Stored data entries
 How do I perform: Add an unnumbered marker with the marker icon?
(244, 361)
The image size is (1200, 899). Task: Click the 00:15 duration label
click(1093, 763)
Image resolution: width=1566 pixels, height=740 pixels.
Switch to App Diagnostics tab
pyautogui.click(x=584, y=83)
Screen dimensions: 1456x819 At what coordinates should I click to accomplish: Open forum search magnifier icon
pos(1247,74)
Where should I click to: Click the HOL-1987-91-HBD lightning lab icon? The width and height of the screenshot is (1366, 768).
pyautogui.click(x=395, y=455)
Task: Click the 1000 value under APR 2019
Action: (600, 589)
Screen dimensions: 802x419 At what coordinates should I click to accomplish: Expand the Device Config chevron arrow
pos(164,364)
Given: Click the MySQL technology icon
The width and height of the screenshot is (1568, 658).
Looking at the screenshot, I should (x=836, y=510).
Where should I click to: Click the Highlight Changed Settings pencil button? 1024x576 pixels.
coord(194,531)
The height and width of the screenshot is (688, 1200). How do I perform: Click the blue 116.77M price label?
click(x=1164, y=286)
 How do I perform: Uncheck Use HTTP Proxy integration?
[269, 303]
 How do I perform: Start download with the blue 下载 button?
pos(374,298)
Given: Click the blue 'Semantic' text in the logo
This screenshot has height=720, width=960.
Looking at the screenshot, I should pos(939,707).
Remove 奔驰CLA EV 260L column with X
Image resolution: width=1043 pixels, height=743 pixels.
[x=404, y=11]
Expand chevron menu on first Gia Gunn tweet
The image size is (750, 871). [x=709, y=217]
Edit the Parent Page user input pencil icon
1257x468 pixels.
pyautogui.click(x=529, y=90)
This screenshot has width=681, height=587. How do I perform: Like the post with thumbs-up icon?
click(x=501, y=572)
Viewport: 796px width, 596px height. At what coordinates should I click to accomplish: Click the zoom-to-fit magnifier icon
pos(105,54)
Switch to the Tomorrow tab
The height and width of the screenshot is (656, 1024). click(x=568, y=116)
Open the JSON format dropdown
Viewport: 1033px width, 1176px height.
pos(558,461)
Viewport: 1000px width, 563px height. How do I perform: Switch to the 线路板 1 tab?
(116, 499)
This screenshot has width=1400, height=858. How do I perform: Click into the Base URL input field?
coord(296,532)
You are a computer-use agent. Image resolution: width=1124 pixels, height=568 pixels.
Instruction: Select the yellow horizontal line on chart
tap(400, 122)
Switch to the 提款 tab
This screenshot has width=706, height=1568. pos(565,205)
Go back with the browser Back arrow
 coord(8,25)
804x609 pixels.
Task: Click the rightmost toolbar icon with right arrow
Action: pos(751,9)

Task: Whatever appears in the data above should be set down again exactly.

Answer:
 How do I perform: Add an unnumbered marker with the marker icon?
(244, 361)
The image size is (1200, 899). Task: Click the 00:15 duration label
click(1093, 763)
Image resolution: width=1566 pixels, height=740 pixels.
Switch to App Diagnostics tab
pyautogui.click(x=584, y=83)
Screen dimensions: 1456x819 At what coordinates should I click to accomplish: Open forum search magnifier icon
pos(1247,74)
Where should I click to: Click the HOL-1987-91-HBD lightning lab icon? The width and height of the screenshot is (1366, 768).
pyautogui.click(x=395, y=455)
Task: Click the 1000 value under APR 2019
Action: (600, 589)
Screen dimensions: 802x419 At what coordinates should I click to accomplish: Expand the Device Config chevron arrow
pos(164,364)
Given: Click the MySQL technology icon
The width and height of the screenshot is (1568, 658).
Looking at the screenshot, I should (x=836, y=510).
Where should I click to: Click the Highlight Changed Settings pencil button? 1024x576 pixels.
coord(194,531)
The height and width of the screenshot is (688, 1200). How do I perform: Click the blue 116.77M price label?
click(x=1164, y=286)
 How do I perform: Uncheck Use HTTP Proxy integration?
[269, 303]
 How do I perform: Start download with the blue 下载 button?
pos(374,298)
Given: Click the blue 'Semantic' text in the logo
This screenshot has height=720, width=960.
Looking at the screenshot, I should pos(939,707).
Remove 奔驰CLA EV 260L column with X
Image resolution: width=1043 pixels, height=743 pixels.
[x=404, y=11]
Expand chevron menu on first Gia Gunn tweet
The image size is (750, 871). [x=709, y=217]
Edit the Parent Page user input pencil icon
1257x468 pixels.
pyautogui.click(x=529, y=90)
This screenshot has width=681, height=587. How do I perform: Like the post with thumbs-up icon?
click(x=501, y=572)
Viewport: 796px width, 596px height. At what coordinates should I click to accomplish: Click the zoom-to-fit magnifier icon
pos(105,54)
Switch to the Tomorrow tab
The height and width of the screenshot is (656, 1024). click(x=568, y=116)
Open the JSON format dropdown
Viewport: 1033px width, 1176px height.
pos(558,461)
Viewport: 1000px width, 563px height. How do I perform: Switch to the 线路板 1 tab?
(116, 499)
This screenshot has width=1400, height=858. How do I perform: Click into the Base URL input field?
coord(296,532)
You are a computer-use agent. Image resolution: width=1124 pixels, height=568 pixels.
Instruction: Select the yellow horizontal line on chart
tap(400, 122)
Switch to the 提款 tab
This screenshot has width=706, height=1568. pos(565,205)
Go back with the browser Back arrow
 coord(8,25)
804x609 pixels.
Task: Click the rightmost toolbar icon with right arrow
Action: pos(751,9)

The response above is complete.